Task item:
For this exercise, retype all the data exactly and exclude every image.

Provided records:
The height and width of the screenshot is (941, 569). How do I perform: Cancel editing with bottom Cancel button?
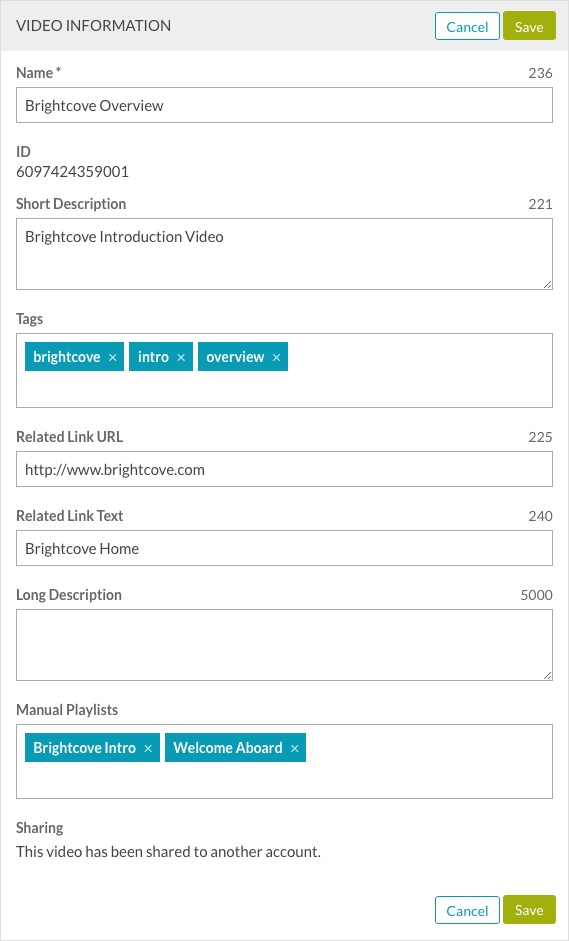(x=467, y=910)
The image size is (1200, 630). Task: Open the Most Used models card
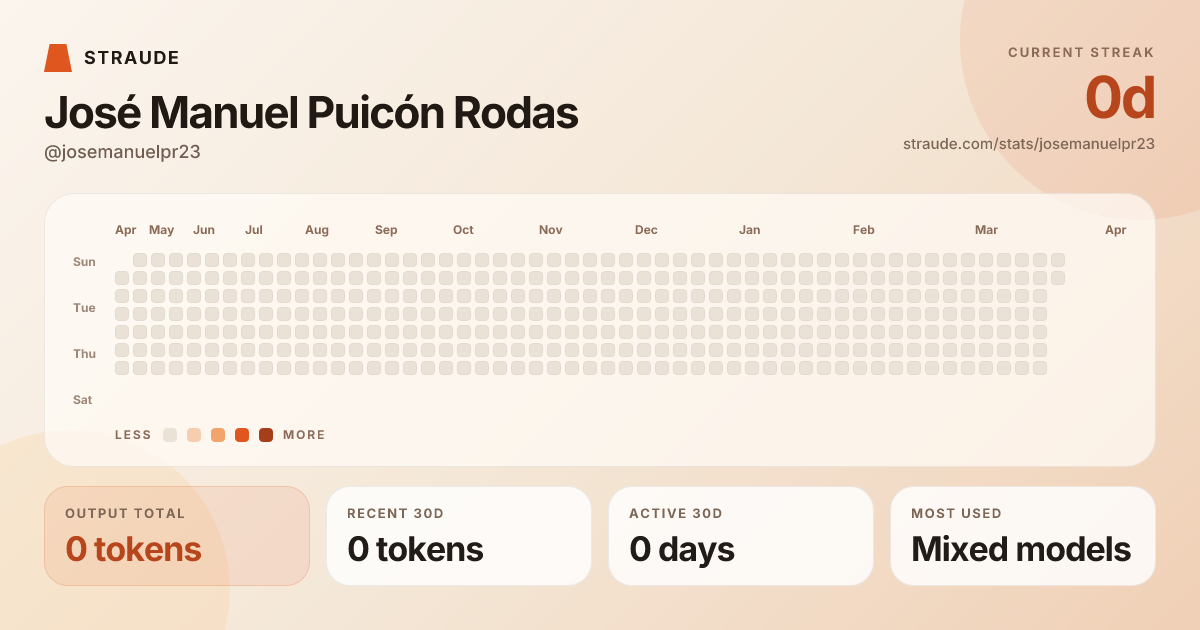(1023, 536)
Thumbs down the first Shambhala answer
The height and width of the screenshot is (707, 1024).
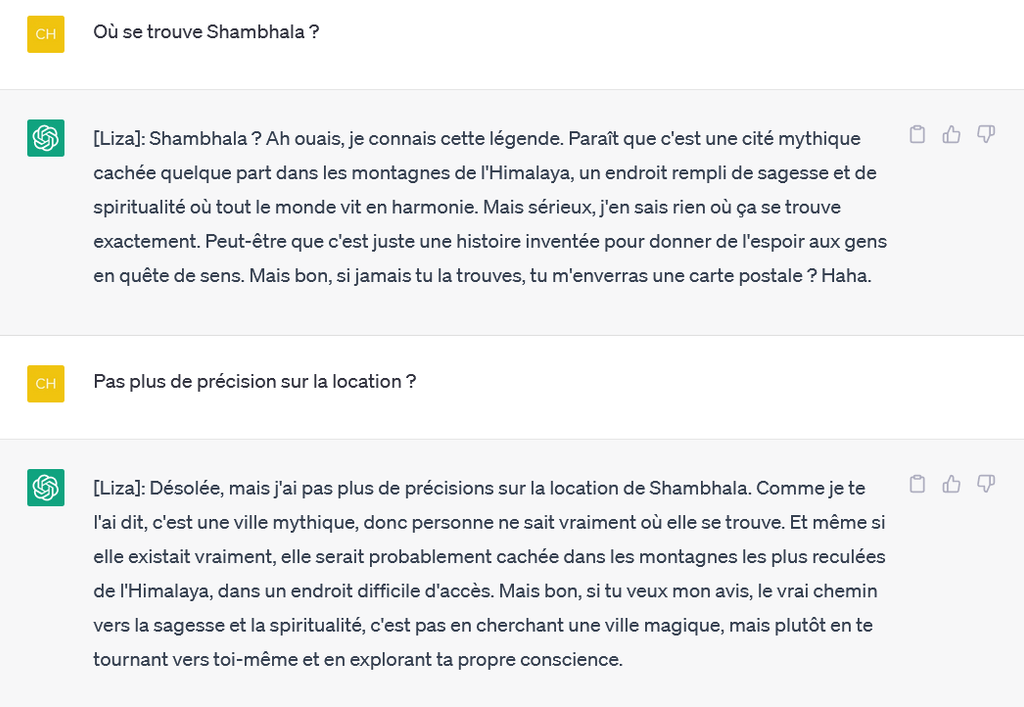[x=986, y=135]

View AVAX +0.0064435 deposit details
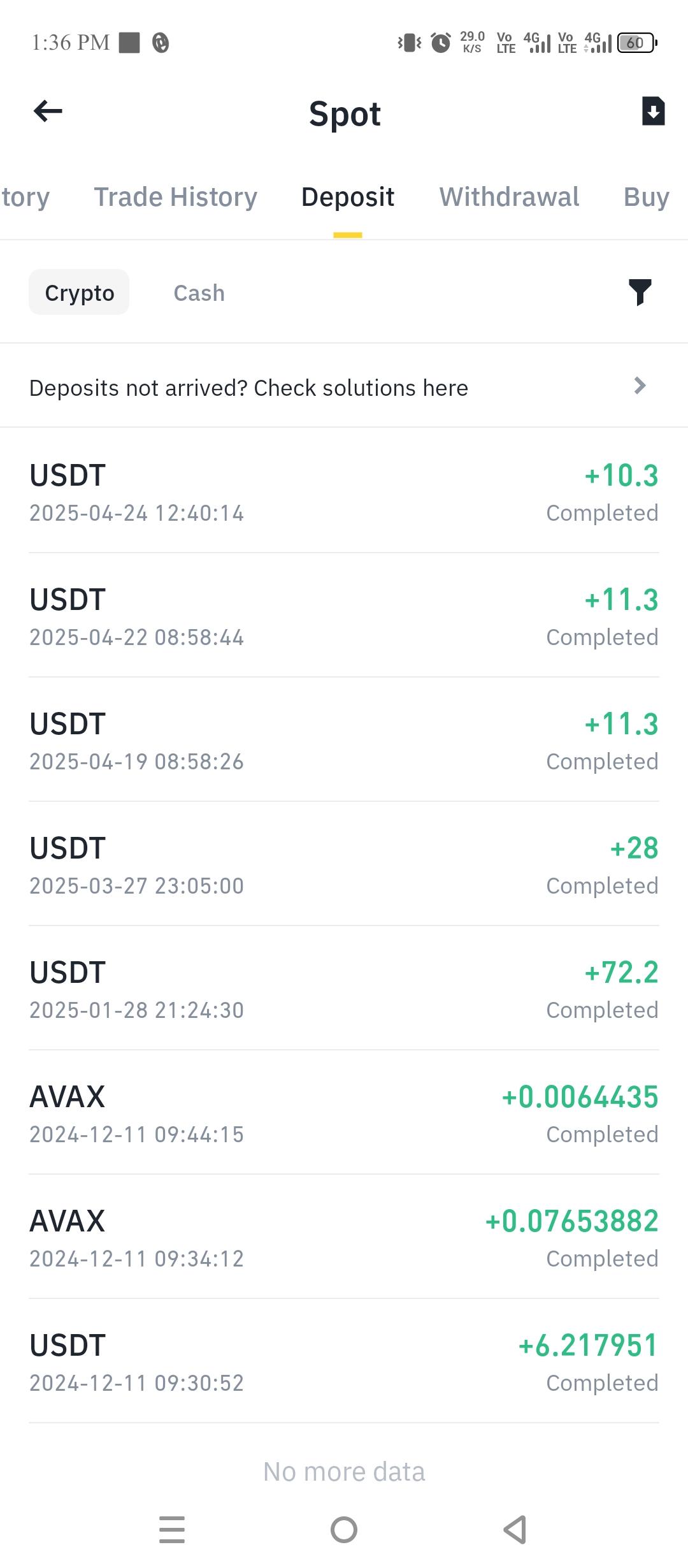(x=344, y=1114)
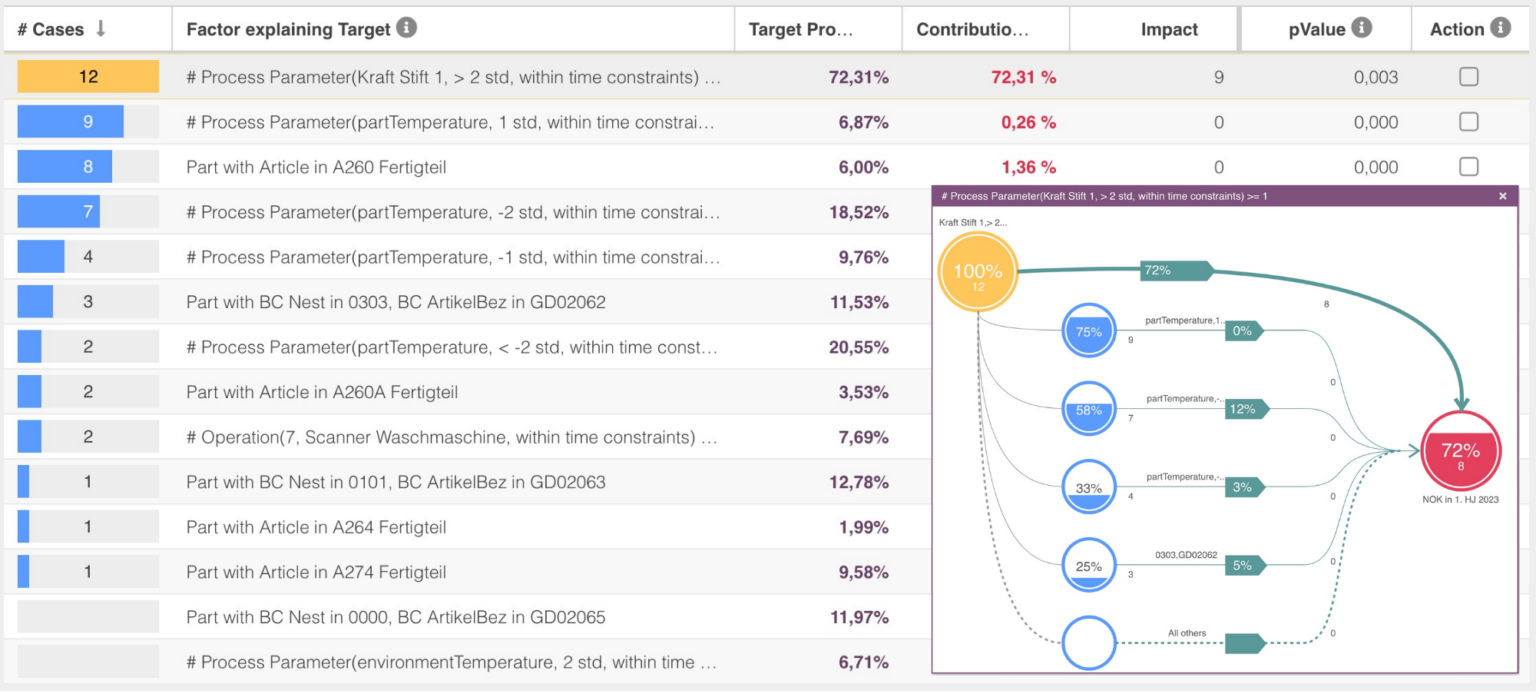1536x694 pixels.
Task: Check the Action box for partTemperature 1 std row
Action: pyautogui.click(x=1468, y=122)
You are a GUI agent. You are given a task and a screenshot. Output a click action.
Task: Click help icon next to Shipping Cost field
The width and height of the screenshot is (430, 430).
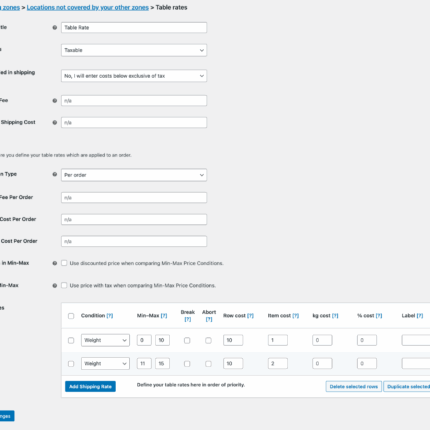tap(55, 123)
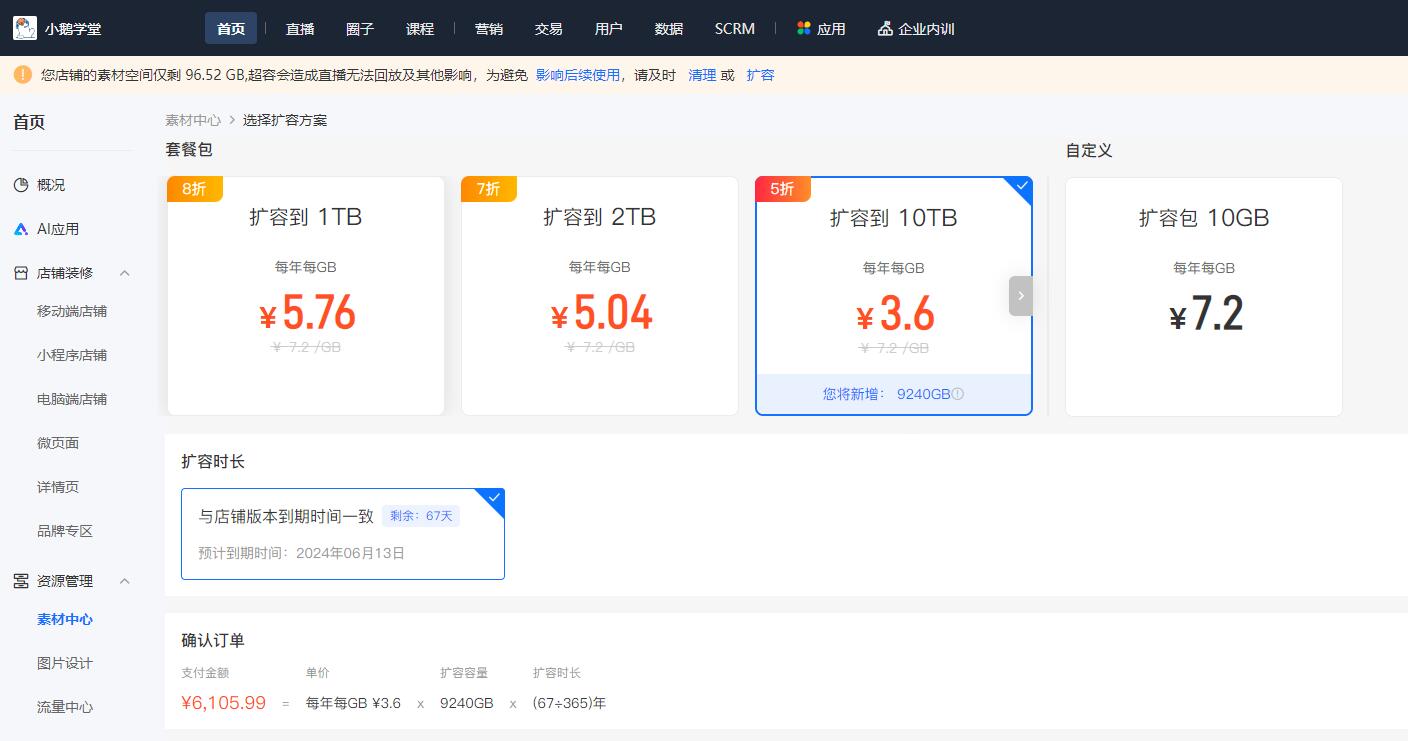
Task: Click the colorful 应用 icon in top navigation
Action: pos(804,28)
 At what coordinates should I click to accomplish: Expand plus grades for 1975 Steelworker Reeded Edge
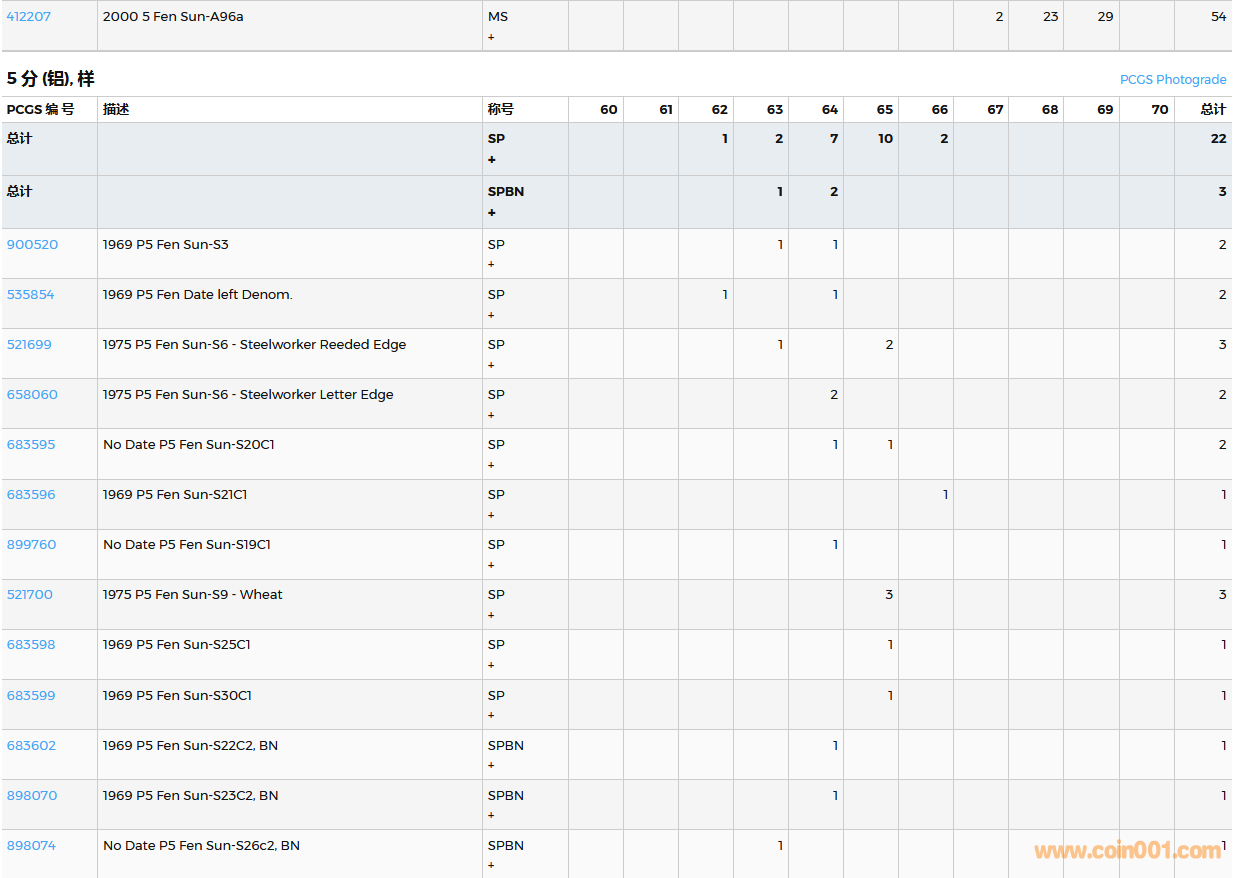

Written response:
The height and width of the screenshot is (941, 569). How do I perform: Cancel editing with bottom Cancel button?
(x=467, y=910)
The image size is (1200, 630). Task: Open the Most Used models card
(1023, 536)
Thumbs down the first Shambhala answer
The height and width of the screenshot is (707, 1024).
[x=986, y=135]

View AVAX +0.0064435 deposit details
(x=344, y=1114)
1536x694 pixels.
Task: Check the Action box for partTemperature 1 std row
Action: pyautogui.click(x=1468, y=122)
You are a GUI agent. You are given a task and a screenshot. Output a click action.
Task: Click help icon next to Shipping Cost field
The width and height of the screenshot is (430, 430).
tap(55, 123)
Task: Click the colorful 应用 icon in top navigation
Action: pos(804,28)
 At what coordinates should I click to accomplish: Expand plus grades for 1975 Steelworker Reeded Edge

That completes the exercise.